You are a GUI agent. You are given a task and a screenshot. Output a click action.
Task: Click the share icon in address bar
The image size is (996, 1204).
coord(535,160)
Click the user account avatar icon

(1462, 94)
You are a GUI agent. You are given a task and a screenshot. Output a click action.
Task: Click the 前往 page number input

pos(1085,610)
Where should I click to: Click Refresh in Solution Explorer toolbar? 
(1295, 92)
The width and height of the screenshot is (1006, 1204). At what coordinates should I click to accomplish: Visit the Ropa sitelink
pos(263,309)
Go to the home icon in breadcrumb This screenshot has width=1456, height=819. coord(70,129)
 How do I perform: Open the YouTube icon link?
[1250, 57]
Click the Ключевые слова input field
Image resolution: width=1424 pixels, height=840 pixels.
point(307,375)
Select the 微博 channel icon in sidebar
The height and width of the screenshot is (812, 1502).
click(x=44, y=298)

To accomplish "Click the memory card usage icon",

* * *

**TO DO**
Output nothing but the lines from the one containing "Go to the home" to the end of the listing, both of those included, exactly as given.

**EXERCISE ANSWER**
Go to the home icon in breadcrumb This screenshot has width=1456, height=819. coord(70,129)
 How do I perform: Open the YouTube icon link?
[1250, 57]
Click the Ключевые слова input field
Image resolution: width=1424 pixels, height=840 pixels.
point(307,375)
Select the 微博 channel icon in sidebar
The height and width of the screenshot is (812, 1502).
click(x=44, y=298)

To accomplish "Click the memory card usage icon",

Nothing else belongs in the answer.